He’s already being called a one-term failure, a bumbling bureaucrat who has blown the biggest opportunity afforded his party in a generation. Indeed, it speaks to the creeping sense of malaise that carried over from the final stretch of Nicolas Sarkozy’s presidency that French President François Hollande, despite leading his Socialists to a solid victory at the polls just over a year ago, is apparently beyond saving, as many political analysts have taken to labeling him in recent days. The European Union Summit Thursday and Friday offers the struggling incumbent hope, presenting yet another opportunity to challenge the forces of austerity — why he was elected, after all — on the global stage. But fresh off the gutting of his transparency initiative, still reeling from scandal and plagued by high unemployment and an image as inept and — even worse — boring, Hollande is unlikely to deliver.

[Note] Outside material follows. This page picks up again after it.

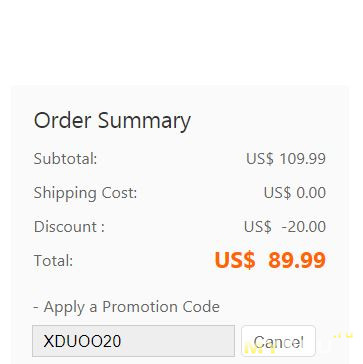
Task: Select the Subtotal label
Action: [x=65, y=159]
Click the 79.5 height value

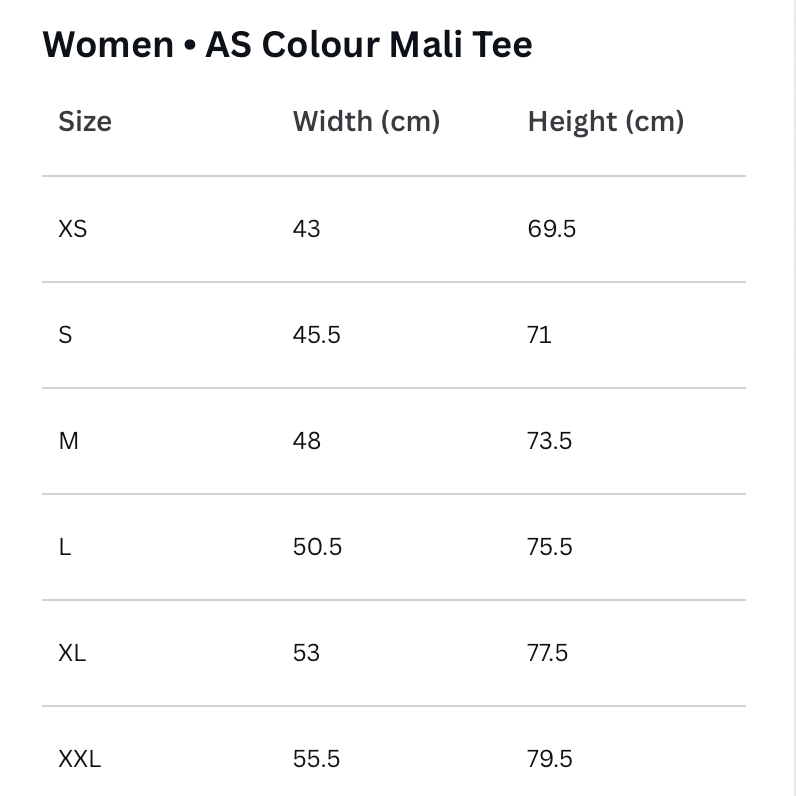pos(549,759)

The apex of his presidency, which was supposed to reverse the tide of growing income inequality and global financial shocks, may ironically end up being a military incursion into Africa, where Mali is inching back toward civilian governance. As for the European Union, Hollande’s government has used stronger, more confrontational language in recent weeks — his industry minister on Sunday derided the “European ruling class” for pushing the continent back toward nationalism — leading to speculation he will personally challenge E.U. Commissioner Jose Manuel Barroso at the summit in Brussels. If nothing else, a real confrontation would shock a press corps that has decided Hollande is only interesting as an epic tale of meek failure. Breaking out of that mold and engaging in some ideological warfare would serve to reinvigorate his base on the French Left and perhaps help get his caucus in parliament a bit more unified as they try to patch up the remains of the transparency law before final passage.

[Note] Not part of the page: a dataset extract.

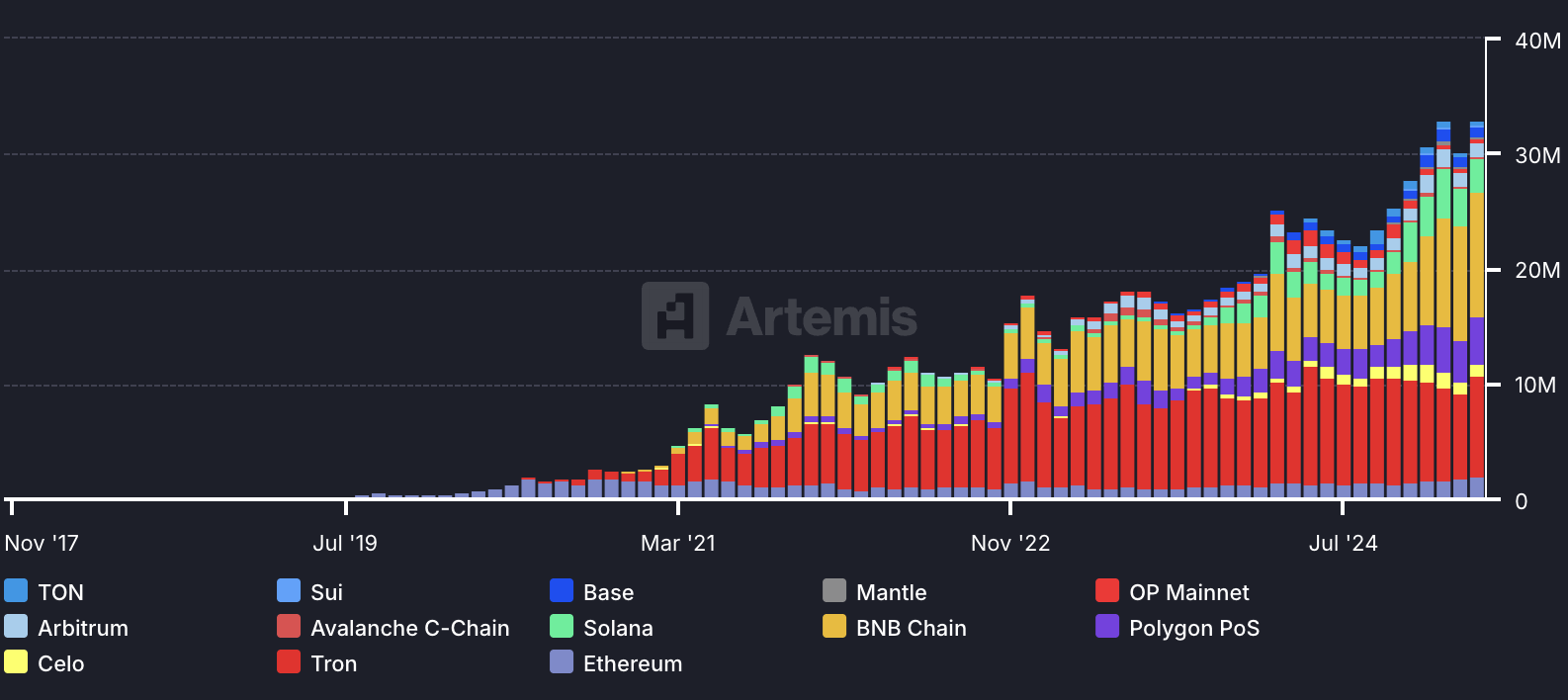The width and height of the screenshot is (1568, 700).
Task: Click the Artemis watermark logo icon
Action: tap(675, 316)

The only reason to be skeptical of such a daring move is Hollande himself, a man whose political skills have proven to be painfully limited and whose quiet stature was well-suited to riding the anti-incumbent wave last spring but is absolutely disastrous now, with the public so agitated and his party desperate for leadership. With the new gay marriage law dividing the electorate more sharply than expected, Hollande has become a cypher for discontent, a symbol of a troubled time, somewhat like President Jimmy Carter in United States in the late 1970s. Even when problems like the collapse of the auto industry predated Hollande’s tenure, voters have no one else to blame. And his remarkable inability to connect in speeches and TV appearances deprives the president of the usual ability of troubled leaders to use the trappings of the office to drive home a message. So while it might prove perfectly logical for Hollande to clash with E.U. leadership this week, it’s important to remember who we’re dealing with — and not to get too excited.